She was heading to the door before Rook could reply. He had the words. Soft, mournful, and consoling, but Margaret wasn’t going to listen. He stepped in, hoping to… he had no idea what he was hoping for. Maybe to offer her something—anything—to make her feel better, but she shoved at his shoulder, stiff-arming him to get past.
“They’re going to find who did this to him, to your boy. I promise you, Margaret, we’ll find out who killed him,” Archie called out to her, and she stopped at the door, her shoulders shaking beneath her sweater.
“You killed him, Archie. You killed him a long time ago. The first time you told him no grandson of yours was going to be gay, you stabbed him right in the heart.” Margaret turned, her icy glare glittering with unshed tears. “And you continued to stab him every day after that. I don’t care who killed his body, not when I know who killed his spirit. And Rook, enjoy this while you can, because he’s going to turn on you. Just like he turns on everyone else. The only reason he’s even halfway decent to you is because he feels guilty about your mother. I’ll let you know when the funeral is, Archie. All I ask is that you show up. And without your pet poof.”

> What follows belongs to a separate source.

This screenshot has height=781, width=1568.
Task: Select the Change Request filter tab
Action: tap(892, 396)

Her quick footsteps echoed with a fading machine gun report when Margaret left the room. The dog tap-danced around Archie’s feet, then dashed back out down the hall, chasing after Margaret. Rosa asked after her, an indistinct query returned with a sharp slap of a reply, but Rook couldn’t hear what either woman said. Archie reached for him, clamping his cold fingers over Rook’s upper arm and squeezing hard enough to make Rook wince.

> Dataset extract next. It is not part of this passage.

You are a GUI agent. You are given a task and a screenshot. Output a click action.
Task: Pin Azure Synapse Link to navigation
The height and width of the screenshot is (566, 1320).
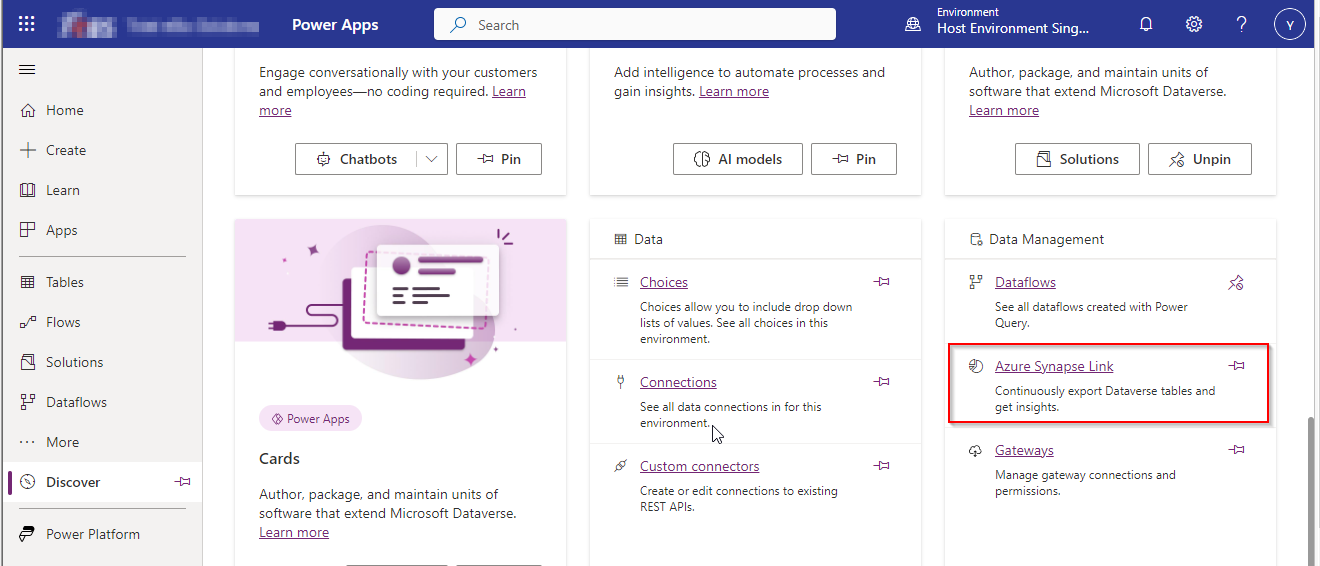pyautogui.click(x=1237, y=366)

“She’s just angry, old man. And hurt.” Patting his grandfather’s hand, Rook nodded toward one of the room’s broad chairs. “How about if you sit down, and I’ll get Rosa to bring you some coffee?”

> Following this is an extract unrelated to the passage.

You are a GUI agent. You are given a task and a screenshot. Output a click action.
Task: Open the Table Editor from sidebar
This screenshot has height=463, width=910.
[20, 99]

“No, Margaret’s right. You’re right. I treated Harold like shit. All of them like shit. I still do. Even Alex….” Archie snorted, shaking his head. “And that’s right up there with kicking a kitten. I’ve got to do better by them. I just don’t… know how.” His grandfather eyed him, assessing Rook thoughtfully. “I need you to keep pushing these people… the cops… everyone in this. Your cousin should have been happy, and he felt like… I had a hand in keeping him from that. Leave the murderer to the cops, but… maybe you find out what you can about the boyfriend. Maybe I can at least do right by him.”
“And if he’s the murderer?”
“Then don’t get killed.” Archie sniffed. “Honestly, boy. It’s like I’ve got to tell you everything.”
“You’re asking me to stick my nose in where Dante told me to stay the fuck out. As much as I love you, old man, I piss him off and my already messed-up life’s going to go to shit.” Rook held his hand up to stop Archie from chiming in. “I’m not going to promise it’ll come to anything, but I’ll ask around. I’ll see if Davis Natterly knows anything about what was going on over there. He was friends with Harold. If I don’t get somewhere, maybe Dante will have more luck when he talks to Sadonna again.”
“Don’t count on it,” his grandfather rumbled. “That girl’s sneaky. For all we know she’s lying about Harold having a boyfriend to throw us off because she’s the one who killed him. Just be careful. I’ve already lost one grandson. I don’t want to lose another.”
ROOK FELL in love the very first time he saw Los Angeles. It’d been after a long, hot few days, and through the dirty window of a Greyhound bus, his snotty nose pressed flat onto the glass so he could make mist ghosts with his exhaled breaths. He’d been young, maybe more than six but less than nine, a stretch of years where life was a blur of bruising knuckles, teary apologies, candy bribes followed by neglect. His mother’d gotten it into her head to break away from the carnival circuit and begin to systematically destroy any relationship she had in the city by begging to stay, then stealing either food, money, or husbands before dragging Rook off to her next victim.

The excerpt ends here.